Solche Beiträge haben großen Seltenheitswert. Als die Queen 1992 mit der BBC anlässlich einer Dokumentation zum 40. Thronjubiläum sprach, gab es anschließend immer noch große Bedenken am Hofe: Lässt der Beitrag nicht zu sehr in die Geschehnisse am Königshof blicken? Man muss dazu wissen: Spontane Interviews gibt die Queen ohnehin nicht. Und niemand darf die Monarchin von sich aus ansprechen. Zudem ist es für sie ein Tabu, zu politischen Dingen Stellung zu nehmen.

Völlig überraschende Aussagen von Elizabeth II. sind somit in der einstündigen Dokumentation „The Coronation“ (Die Krönung) wohl nicht zu erwarten – aber etwas Besonderes ist das Interview in jedem Fall.

So berichtet die 91–Jährige in einem schon veröffentlichten Ausschnitt, wie hart das royale Leben sein kann: Ihr tat der Hintern bei der stundenlangen Fahrt in einer goldenen Kutsche aus dem 18. Jahrhundert zur Krönungszeremonie in die Westminster Abbey mächtig weh. Die Königin drückt es wohlformulierter aus: Die Fahrt sei „schrecklich“ gewesen. Ihr Sitz habe nur aus Sprungfedern, die mit Leder überzogen waren, bestanden. „Das war nicht sehr komfortabel.“

In der Dokumentation wird die Königin laut BBC auch Details zu den Kronjuwelen preisgeben und erzählen, wie sie als Elfjährige die Krönung ihres Vaters erlebt hat. Als George VI. im Alter von nur 56 Jahren starb, wurde Elizabeth am 6. Februar 1952 Königin.

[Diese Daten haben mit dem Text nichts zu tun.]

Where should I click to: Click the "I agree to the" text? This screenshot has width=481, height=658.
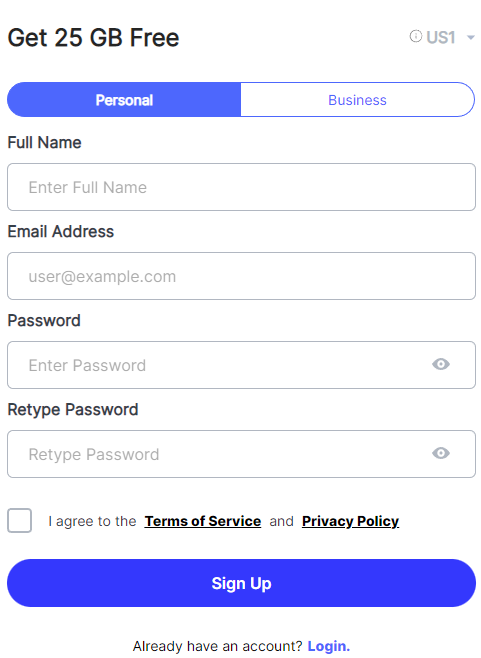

Die aufwendige Krönung fand aber erst über ein Jahr später am 2. Juni 1953 statt. Die scheue Elizabeth wollte zuerst keine TV–Übertragung; der Erzbischof von Canterbury verteufelte das Fernsehen sogar als „eine der großen Gefahren der Welt“. Schließlich durften dann doch Millionen Menschen das Event vor den Fernsehgeräten verfolgen. Mit trockenem Humor berichtete Elizabeth II. in dem Interview von der pompösen Krönungszeremonie, aber auch von Unannehmlichkeiten. Angesichts der Aufregung versagte den meisten Chorknaben in der Kirche die Stimme. Eine der sechs Ehrenjungfern der Queen, die die lange Schleppe tragen durften, wäre beinahe ohnmächtig geworden.

Die Monarchin erzählt in dem aktuellen BBC-Interview auch von Begebenheiten aus ihrer Kindheit. So sind wertvolle Edelsteine der britischen Kronjuwelen im Zweiten Weltkrieg in einer Keksdose auf Schloss Windsor vergraben worden.

Elizabeths Vater, George VI., hatte die Edelsteine vor den Nationalsozialisten verstecken lassen. Er weihte seine Tochter nicht in das Geheimnis ein. Zu den vergrabenen Kostbarkeiten gehörte auch der „Rubin des Schwarzen Prinzen“ der Imperial State Crown, einer Krone, die die Queen auch zur Parlamentseröffnung trägt.

Auch eine Krone sei unbequem, sagte die Monarchin, die während des Interviews ein blaues Kleid trug und sehr konzentriert wirkte. Mit einer Krone auf dem Kopf dürfe man nicht nach unten schauen, um einen Rede-Text zu lesen. „Sonst kann man sich den Hals brechen und die Krone fällt herunter“, fügte sie schmunzelnd hinzu.